**Exercise details**
The answer must be an exact copy of the lines from the one with "At what coordinates" through the final line of the records below, with no pictures.

**Data excerpts**
○ ○ ○ ○ ○
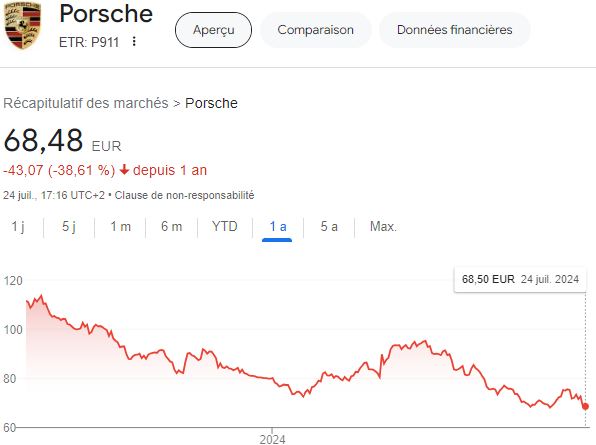This screenshot has height=445, width=596.
Task: Open the Données financières tab
Action: [455, 30]
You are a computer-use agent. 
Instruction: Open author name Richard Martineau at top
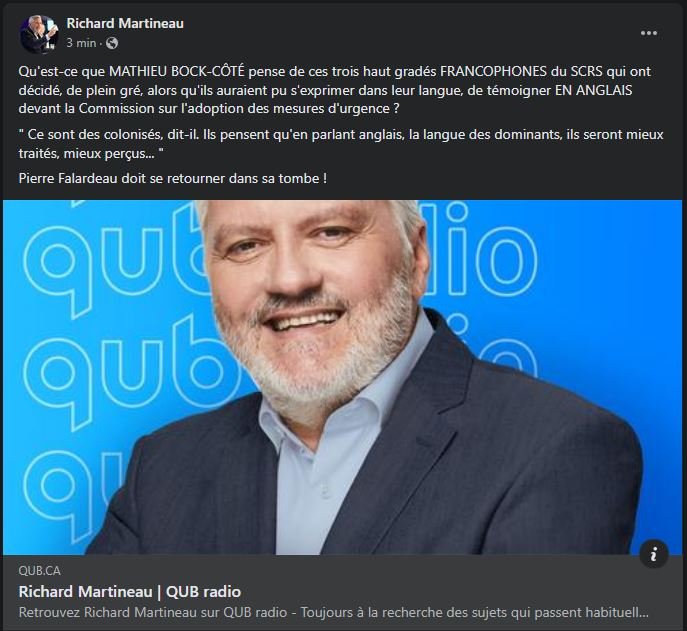[125, 23]
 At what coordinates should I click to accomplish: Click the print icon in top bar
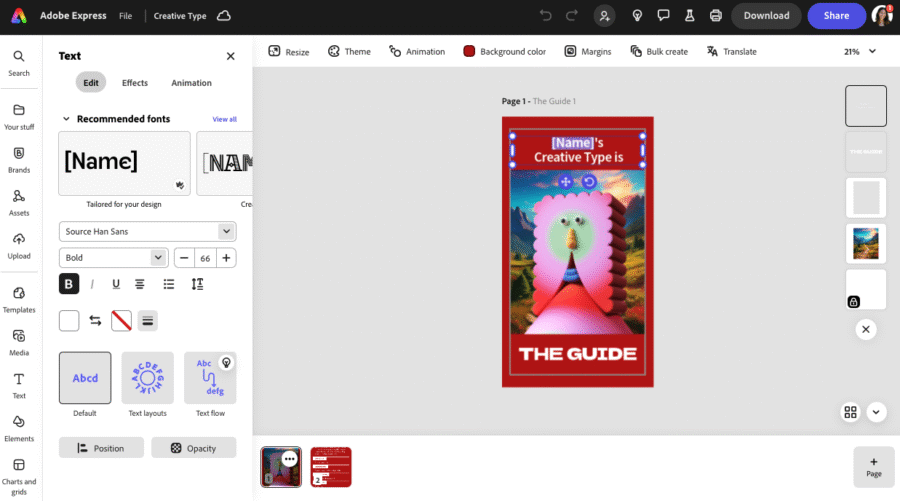[715, 16]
○ ○ ○ ○ ○
**Response to the task**
 At what coordinates should I click to accomplish: Click the print icon in top bar
[715, 16]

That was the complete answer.